Tam w uroczej kawiarni wskazanej przez Flarów spotkaliśmy się z Piotrkiem i Anią, którzy już wcześniej zajęli stolik. Kawiarnia rzeczywiście mocno oblegana ale warta swojej renomy bo ciacha i kawa były przepyszne. Flar zaofiarował, że pojedziemy inną śliczną drogą w stronę Szczyrku gdzie po drodze jest fajna góralska knajpa. Do knajpy dojechaliśmy, jednak nie dane nam było skorzystać z ich oferty, gdyż było już dość późno a my mieliśmy jeszcze długą drogę w stronę Katowic. Przjechawszy przez Bielsko-Białą zdążaliśmy w stronę Katowic, gdzie rozjechaliśmy się do domów: Flary do siebie, a my z Nockiem do jego "noclegowni" Mruga. U Nocka czekał już na nas Grzeno oraz przepyszne kiełbaski i smakołyki przygotowane przez Izunię. Tej nocy trochę dłużej siedzieliśmy rozmawiąc i wspominając wspólne przygody.

Dystans: 350km


3-ci dzień poniedziałek 15/08/2011:

Umówiliśmy się z Flarem że wyprowadzi nas z sieci pajęczych dróg Katowic na właściwą trasę w stronę Poznania. Mieliśmy małe opóźnienie po wieczornych "rozmowach" i wyjechaliśmy około 10:00. Nocuś doprowadził nas (Grzena i mnie) do stacji benzynowej gdzie umiliśmy się z Flarem i zawrócił do swojego domu gdyż miał kupę roboty ze swoim domostwem. Flar poprowadził nas bocznymi drogami pokazując przy okazji różne ciekawostki m in tą poniżej na fotce:. Najstarsza cementownia: jest to zabytek na skalę europejską:



Po dotarciu do Miasteczka Śląskiego pożegnaliśmy się z Flarem i ruszyliśmy (Grzeno i ja) w dalszą drogę kierując się na nocleg w Kórniku (prawie jak kury na grzędę Mruga ). Mieliśmy jechać przez Częstochowę ale ze względu na oblężenie tego miasta przez pielgrzymów udaliśmy się przez Blachownie, Kłobuck, Sieradz, Wieruszów, Jarocin do Kórnika właśnie. Zatrzymaliśmy się z Grzenem na kawkę w barzę gdzie było już trochę motocyklistów, zamieniliśmy z nimi parę zdań i rozkoszując się kawą kontemplowaliśmy przejeżdżających motocyklistów. W pewnym momencie patrzymy a kilku z jadących motonitów macha do nas i zjeżdza do baru.

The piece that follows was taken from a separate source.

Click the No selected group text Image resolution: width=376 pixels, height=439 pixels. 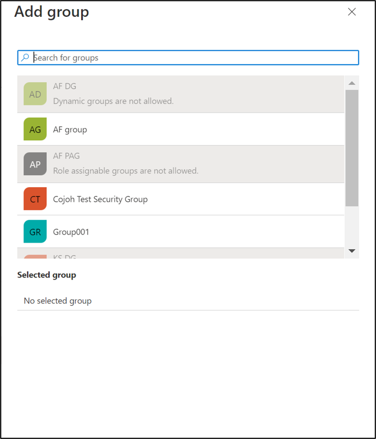click(57, 300)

Okazało się że to Żołnierz z parą Kotów4 (z KCMu) też jechali tą samą trasą gdyż wracali z Krakowa a jechali do siebie (Koty4) do domu koło Poznania. Po przywitaniu i wymianie zdań stwierdziliśmy że możemy dalej do Kórnika wspólnie podróżować. My z Grzenem byliśmy na chińczykach a oni na japończykach. Ponieważ musieli zatankować na stacji to stwierdziliśmy że my (Grzeno ze mną) jedziemy do przodu a oni nas dogonią. NIestety ze względy na to że Żołnierz miał duże kufry boczne a droga trochę się korkowała nie udało im się nas dogonić przez 120km aż do Kórnika Mruga. Tam dostałem sygnał na komórkę od Luk@, że jest już tu na miejscu razem z Marzenką i nawet wiedzą gdzie jest wcześniej zaplanowany kemping. Po dotarciu maruderów na japońskich maszynach do Kórnika wszyscy ruszyliśmy na kemping. Jednak na kempingu Koty4 stwierdziły że po co mamy płacić i nocować na kempingu jak możemy podjechać do nich i u nich rozbić namioty oraz mieć jedzonko i prysznic. Przystaliśmy na to z ochotą tym bardziej że w większym towarzystwie życzliwych ludzi przyjemniej się spędza czas.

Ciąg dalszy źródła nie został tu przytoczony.